EXERCISE BRIEF » Using the records that follow, count the lines containing the word "agent" and give that number only.

RECORDS SHOWN »
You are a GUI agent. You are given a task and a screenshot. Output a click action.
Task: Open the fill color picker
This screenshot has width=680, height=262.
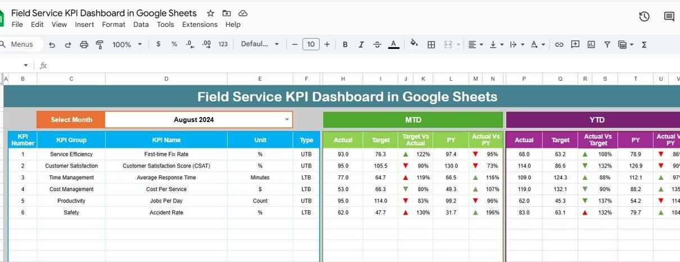(414, 44)
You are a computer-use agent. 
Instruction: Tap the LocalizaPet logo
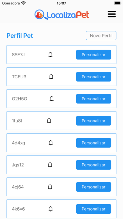pyautogui.click(x=62, y=14)
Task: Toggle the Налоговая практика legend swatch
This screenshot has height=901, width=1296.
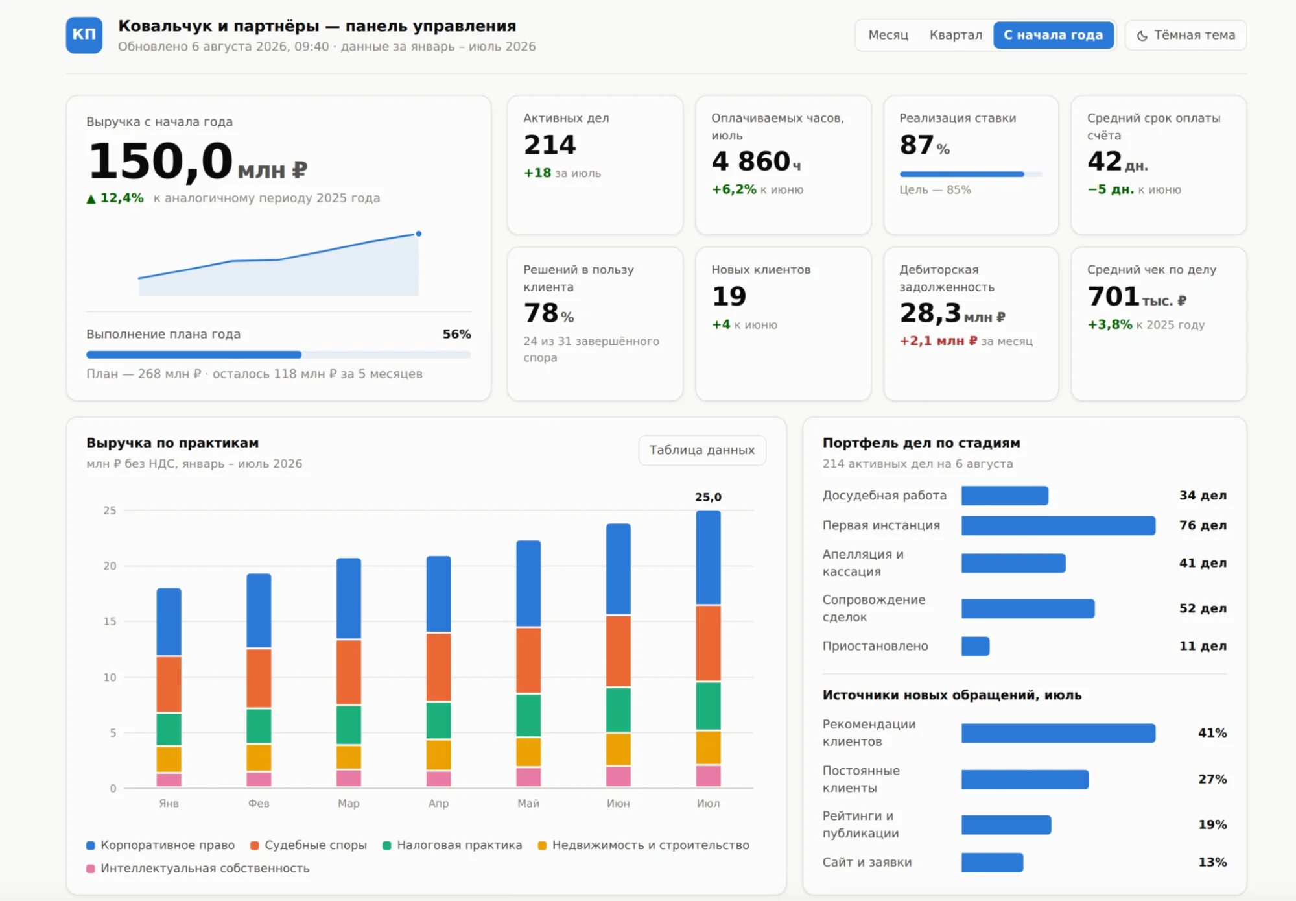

EXERCISE SOLUTION » 2